■ Lavoro richiesto
a: Ricopi fedelmente il passo della sentenza che comincia con «nel giudizio di» e prosegue fino a «relatore Franco Gallo.».
b: Stabilisca se ciascuna delle seguenti affermazioni è conforme alla sentenza, rispondendo sì o no e citando alla lettera le parole decisive: (i) l'ordinanza della Commissione tributaria provinciale di Chieti porta la data del 29 settembre 2003; (ii) il Giudice relatore è Guido Neppi Modona; (iii) l'imposta di cui si chiede il rimborso è stata versata nel corso del 1997.
c: Indichi tutti gli articoli della Costituzione richiamati nella sentenza.

■ Testo del documento
┄┄┄┄┄┄┄┄┄┄
IN NOME DEL POPOLO ITALIANO

LA CORTE COSTITUZIONALE

composta dai signori:

-  Piero Alberto                                    CAPOTOSTI             Presidente

-  Guido                                                NEPPI MODONA    Giudice

-  Annibale                                           MARINI                            “

-  Franco                                               BILE                                  “

-  Giovanni Maria                                 FLICK                               “

-  Francesco                                          AMIRANTE                      “

-  Ugo                                                   DE SIERVO                      “

-  Romano                                            VACCARELLA                “

-  Paolo                                                 MADDALENA                 “

-  Alfio                                                 FINOCCHIARO               “

-  Alfonso                                             QUARANTA                    “

-  Franco                                               GALLO                             “

ha pronunciato la seguente

SENTENZA

nel giudizio di legittimità costituzionale dell’art. 3, comma 78, della legge 23 dicembre 1996, n. 662 (Misure di razionalizzazione della finanza pubblica), e dell’art. 17, comma 2, della legge 23 agosto 1988, n. 400 (Disciplina dell’attività di Governo e ordinamento della Presidenza del Consiglio dei Ministri), promosso con ordinanza del 29 settembre 2003 dalla Commissione tributaria provinciale di Chieti nella controversia vertente tra la s.n.c. Agenzia Ippica Sirio di Maria Cipolla & C., e l’Agenzia delle entrate ed altro, iscritta al n. 590 del registro ordinanze 2004 e pubblicata nella Gazzetta Ufficiale della Repubblica n. 26, prima serie speciale, dell’anno 2004.

  Visto l’atto di costituzione del Presidente del Consiglio dei ministri;

  udito nella camera di consiglio del 25 maggio 2005 il Giudice relatore Franco Gallo.

Ritenuto in fatto

1. – Nel corso di un giudizio promosso da un’agenzia ippica nei confronti dell’Agenzia delle entrate – con l’intervento del competente Ispettorato compartimentale dei monopoli di Stato – avverso il silenzio-rifiuto formatosi sulla richiesta di rimborso dell’imposta unica sulle scommesse ippiche e sportive versata nel periodo compreso tra il 16 giugno 1998 ed il 19 febbraio 1999, la Commissione tributaria provinciale di Chieti, con ordinanza del 29 settembre 2003, ha sollevato – in riferimento agli artt. 23, 70, 76 e 77 della Costituzione – due questioni di legittimità costituzionale: la prima concernente l’art. 3, comma 78, della legge 23 dicembre 1996, n. 662 (Misure di razionalizzazione della finanza pubblica); la seconda concernente l’art. 17, comma 2, della legge 23 agosto 1988, n. 400 (Disciplina dell’attività di Governo e ordinamento della Presidenza del Consiglio dei Ministri).
┄┄┄┄┄┄┄┄┄┄
■ Dati registrati
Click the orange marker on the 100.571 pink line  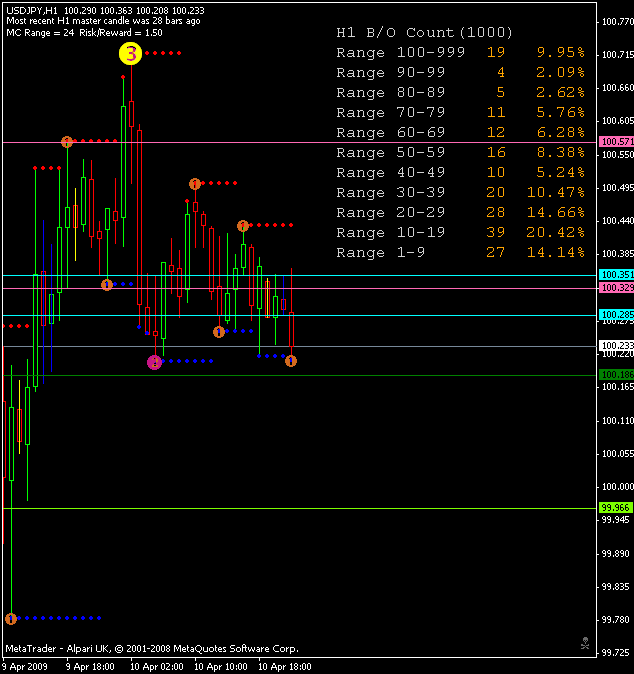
┄┄┄┄┄┄┄┄┄┄
■ Soluzioni degli esercizi
a:
nel giudizio di legittimità costituzionale dell’art. 3, comma 78, della legge 23 dicembre 1996, n. 662 (Misure di razionalizzazione della finanza pubblica), e dell’art. 17, comma 2, della legge 23 agosto 1988, n. 400 (Disciplina dell’attività di Governo e ordinamento della Presidenza del Consiglio dei Ministri), promosso con ordinanza del 29 settembre 2003 dalla Commissione tributaria provinciale di Chieti nella controversia vertente tra la s.n.c. Agenzia Ippica Sirio di Maria Cipolla & C., e l’Agenzia delle entrate ed altro, iscritta al n. 590 del registro ordinanze 2004 e pubblicata nella Gazzetta Ufficiale della Repubblica n. 26, prima serie speciale, dell’anno 2004.

  Visto l’atto di costituzione del Presidente del Consiglio dei ministri;

  udito nella camera di consiglio del 25 maggio 2005 il Giudice relatore Franco Gallo.

b:
(i) Sì: «promosso con ordinanza del 29 settembre 2003 dalla Commissione tributaria provinciale di Chieti».
(ii) No: «il Giudice relatore Franco Gallo».
(iii) No: «versata nel periodo compreso tra il 16 giugno 1998 ed il 19 febbraio 1999».

c: Art. 23, art. 70, art. 76, art. 77.